Internal disputes are obviously a threat to this, but as history has shown, threats do not necessarily and should not lead to clashes if solutions are found. But these will not appear of their own accord, and the disputes will not simply go away, as the Spanish government seems to believe. In the case of Catalonia, the issues involved have smouldered for centuries, briefly surfacing again and again, put down by successive authoritarian or dictatorial governments. And in the democratic period, the successor to the last dictatorship of 1939-1976, these issues have obviously not been dealt with successfully.

The citizens of Catalonia —and not the regional government, which had avoided cracking the kernel of the issue until the massive pro-independence demonstration in Barcelona of upwards of 1.5 million citizens on September 11, 2012— have clearly expressed their wish to decide for themselves on how to go about solving the issues, and demand a referendum on the most prickly one, e.g. whether Catalonia should continue forming part of the Kingdom of Spain.

So, with never-ending evolution, working to adapt to each new circumstance and thus consolidating its fundamentals, the EU must find the way to nudge the nation states to accept the primordial element of democracy, the Right to Decide, without browbeating or menacing citizens, and offering peaceful outcomes.

Tuesday, 29 January 2013

The Right to Self-Determination - A legal analysis

Analysis by the Human Rights Commission of the Barcelona Bar Association

On January 8, the Barcelona Bar Association (Il·lustre Col·legi d’Advocats de Barcelona) published an analysis by its Human Rights Commission on the legitimacy of Catalonia's claim to statehood.
In almost forty years of existence, the Human Rights Defence Commission of the Barcelona Bar Association has been present in all debates of social and legal relevance in our country, insofar as they could affect fundamental human rights, both individual and collective. At present, when the people of Catalonia are set to take decisions that may determine their future as a nation, the Defence Commission cannot be absent from the fervent, enthusiastic debate that has come about on the right to self-determination. That is why we wish to express our position on the matter, obviously within the corresponding legal framework.

Firstly, it is manifest that the right to self-determination is a basic, universal right of all peoples, as per international law in force since the establishment of the United Nations Charter (Articles 1 & 55) of 1945, and expressly proclaimed in Article 1 of the International Covenant on Economic, Social and Cultural Rights adopted by the General Assembly of the United Nations on December 16, 1966 and in force since 1976. In practice however, the right to self-determination had been internationally recognised much earlier. Consider the United States Declaration of Independence or the creation of new states upon the dissolution of the Austro-Hungarian, Ottoman and Russian empires at the end of the First World War. The exercise of the right to self-determination has resulted in the number of sovereign states quadrupling since 1900. Twenty of these new states are the result of secession of a part of one state to establish a new one. Specifically, in Europe there have been 14 cases of secession since 1900: Norway from Sweden (1905), Finland from
Russia (1917); Ireland from the UK (1922), Iceland from Denmark (1944), Lithuania, Latvia and Estonia from the USSR (1990-1991), Slovenia, Croatia and Bosnia from Yugoslavia (1991), Slovakia from Czechoslovakia (1992), Montenegro from the Union of Serbia and Montenegro (2006), and Kosovo from Serbia (2008). The process of self-determination and the creation of a new sovereign state was different in each case – contemplated in the constitution, agreement or unilateral declaration of independence – but all with the ultimate legitimation of the process through the majority decision of the people, expressed freely and democratically in referendum.
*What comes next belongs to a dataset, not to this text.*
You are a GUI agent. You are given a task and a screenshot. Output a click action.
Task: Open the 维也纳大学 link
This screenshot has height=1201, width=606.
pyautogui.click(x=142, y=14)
One particular doctrinal school in international law has defended a restrictive interpretation of the right to self-determination, considering this applicable only to processes of decolonisation. There is certainly a clear legal framework consisting of a number of United Nations resolutions establishing conditions and procedures to apply this right to colonised peoples. This framework, however, has not been sufficiently developed for the case of non-colonial situations. But notwithstanding the lack of regulation of a right in a specific situation, this does not mean denial of the right, since the right has been formulated in general terms without establishing any exceptions, as is the case of the right to self-determination. Additionally, the International Court of Justice in The Hague ruled in favour of self-determination as a universal right to be respected by all states, erga omnes, in an advisory opinion on the Wall in the occupied Palestinian territories in 2004. Likewise, the ICJ replied in its significant Resolution of July 22, 2010 to a request from the General Assembly of the United Nations on whether the unilateral declaration of independence of the territory of Kosovo proclaimed on February 17, 2008 was in accordance to international law, ruling that there is no regulation in international law prohibiting unilateral declarations of independence and should therefore be considered to be in conformity with international law.

In the case of Catalonia, the exercise of the right of self-determination is being denied by the government and most state institutions in Spain, even opposing putting the question to the people in consultation. This outright opposition is essentially based on two arguments. First, the affirmation that the sovereignty lies collectively in the whole people of Spain. The right to decide on the separation of Catalonia from the rest of the state does not thus correspond to the people of Catalonia separately as it is not a sovereign political subject. The second argument consists of saying that even if this condition were attributable to the Catalan people, the secession of Catalonia from the Spanish state would in any case be illegal as it would collide with current legislation, specifically with the Spanish constitution, which does not recognise the right to self-determination of any territory of the state, and which proclaims in Article 2 “the indissoluble unity of the Spanish Nation, common and indivisible home to all Spaniards.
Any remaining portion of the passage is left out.